I concluded that most people just don’t need to build them that big! So now, I would like to explain why we needed such a large app and how we went about building it.
To give you an idea of the scale I am talking about, an automotive metaphor might be useful. A typical Shiny app I see in my daily work has about 50 or even fewer interaction items. Let’s imagine this as a car. With less than 50 interactions, think of a small car like a Mini Cooper. Compared to these applications, with more than 500 interactions, bioWARP is a truck, maybe even a “monster” truck. So why do my customers want to drive trucks when everyone else is driving cars?
Why do we need a truck?
Building software often starts with checking the user requirements. So when we started the development of our statistical web application, we did that, too. Asking a lot of people inside our department, we noticed that the list of requirements was huge:
Main user requirements
- Pretty design that works universally
- Interactive elements
- Mathematical correctness of all results
Main application features
- Session logging
- Standardized PDF reports of all results
- Ability to restore sessions
- Harmonize it with other software applications
- Everything has to be tested
- Help pages
More requirements came then from all the analysis people perform on daily basis. They wanted to have some tasks integrated into our app:
Mathematical tasks
- Linear regression app
- Descriptive statistics app
- Homogeneity test app
- T-Test app
- Bootstrap simulation app
- Sensitivity/Specificity app
- Linearity app
- Clustering app
- BoxPlotting app
Additionally, it was required to write the whole application in R, as all our mathematical packages are written in R. So we decided to do it all with shiny because it already covers two of the three main user requirements: being pretty and being interactive.
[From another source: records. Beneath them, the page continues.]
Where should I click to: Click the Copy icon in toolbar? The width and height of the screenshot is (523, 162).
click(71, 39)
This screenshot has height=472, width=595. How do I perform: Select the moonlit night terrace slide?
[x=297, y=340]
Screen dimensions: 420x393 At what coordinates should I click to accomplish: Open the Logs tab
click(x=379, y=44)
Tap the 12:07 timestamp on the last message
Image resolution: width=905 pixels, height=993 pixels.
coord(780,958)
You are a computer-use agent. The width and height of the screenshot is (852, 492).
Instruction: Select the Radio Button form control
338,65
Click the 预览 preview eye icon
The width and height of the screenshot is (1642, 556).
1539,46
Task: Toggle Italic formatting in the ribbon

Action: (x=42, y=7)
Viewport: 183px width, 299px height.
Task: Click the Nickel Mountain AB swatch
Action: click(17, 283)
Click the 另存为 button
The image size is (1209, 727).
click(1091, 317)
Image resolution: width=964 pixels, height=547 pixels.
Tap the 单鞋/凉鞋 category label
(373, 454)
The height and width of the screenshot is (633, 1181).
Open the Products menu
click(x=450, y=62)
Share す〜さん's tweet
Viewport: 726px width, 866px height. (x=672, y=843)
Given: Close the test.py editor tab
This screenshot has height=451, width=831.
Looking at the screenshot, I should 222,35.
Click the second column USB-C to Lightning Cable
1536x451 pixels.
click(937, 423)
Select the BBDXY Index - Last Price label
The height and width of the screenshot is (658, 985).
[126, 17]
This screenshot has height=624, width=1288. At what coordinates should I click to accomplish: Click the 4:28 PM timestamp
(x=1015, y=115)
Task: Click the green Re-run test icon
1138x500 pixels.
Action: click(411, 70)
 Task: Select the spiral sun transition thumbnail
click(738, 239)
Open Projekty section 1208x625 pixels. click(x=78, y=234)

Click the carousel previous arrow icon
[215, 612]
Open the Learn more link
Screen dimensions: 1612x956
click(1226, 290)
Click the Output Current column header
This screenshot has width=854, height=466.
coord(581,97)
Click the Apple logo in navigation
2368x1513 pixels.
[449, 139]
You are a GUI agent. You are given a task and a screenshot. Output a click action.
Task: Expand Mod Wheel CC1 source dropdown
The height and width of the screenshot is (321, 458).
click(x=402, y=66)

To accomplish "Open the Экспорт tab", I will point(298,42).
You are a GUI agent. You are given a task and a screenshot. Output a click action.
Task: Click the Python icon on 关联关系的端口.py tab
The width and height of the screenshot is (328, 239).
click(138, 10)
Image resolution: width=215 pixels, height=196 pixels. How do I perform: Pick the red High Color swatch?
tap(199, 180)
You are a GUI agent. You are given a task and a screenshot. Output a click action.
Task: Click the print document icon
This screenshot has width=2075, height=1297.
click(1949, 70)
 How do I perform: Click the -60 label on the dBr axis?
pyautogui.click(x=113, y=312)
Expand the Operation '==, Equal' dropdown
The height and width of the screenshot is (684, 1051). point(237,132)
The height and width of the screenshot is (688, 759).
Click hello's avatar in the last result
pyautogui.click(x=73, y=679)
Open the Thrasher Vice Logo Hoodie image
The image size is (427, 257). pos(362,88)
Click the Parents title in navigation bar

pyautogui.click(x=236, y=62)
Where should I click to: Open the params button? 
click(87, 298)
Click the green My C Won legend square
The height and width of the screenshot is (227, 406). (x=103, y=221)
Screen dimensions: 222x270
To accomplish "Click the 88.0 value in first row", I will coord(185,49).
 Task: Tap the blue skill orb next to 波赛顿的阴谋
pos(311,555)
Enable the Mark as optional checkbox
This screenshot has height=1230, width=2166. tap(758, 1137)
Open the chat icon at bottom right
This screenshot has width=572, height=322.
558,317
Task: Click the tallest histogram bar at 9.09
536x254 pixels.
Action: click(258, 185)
Modularity + Standardization
Inside our department, we were running some large-scale desktop applications already. When it came to testing, we always noticed that testing takes forever. If one single piece of software gathers data, calculates statistics, provides plot outputs, and renders PDF reports, this is a huge truck and you can just test it by driving it a thousand miles and see if it still works. The idea we came up with was building our truck out of Lego bricks. Each Lego brick can be tested on its own. If a Lego wheel runs, the truck will run. The wheel holder part is universal, and if we change the size of the wheels, we can still run the truck, assuming each wheel was tested. This is called modularity. There exist different solutions in R and shiny that can be combined to make things modular:
- Shiny Modules
- Object orientation
- R-packages
- Clever name-spacing
As Shiny modules did not exist when we started, we chose options 2 and 3.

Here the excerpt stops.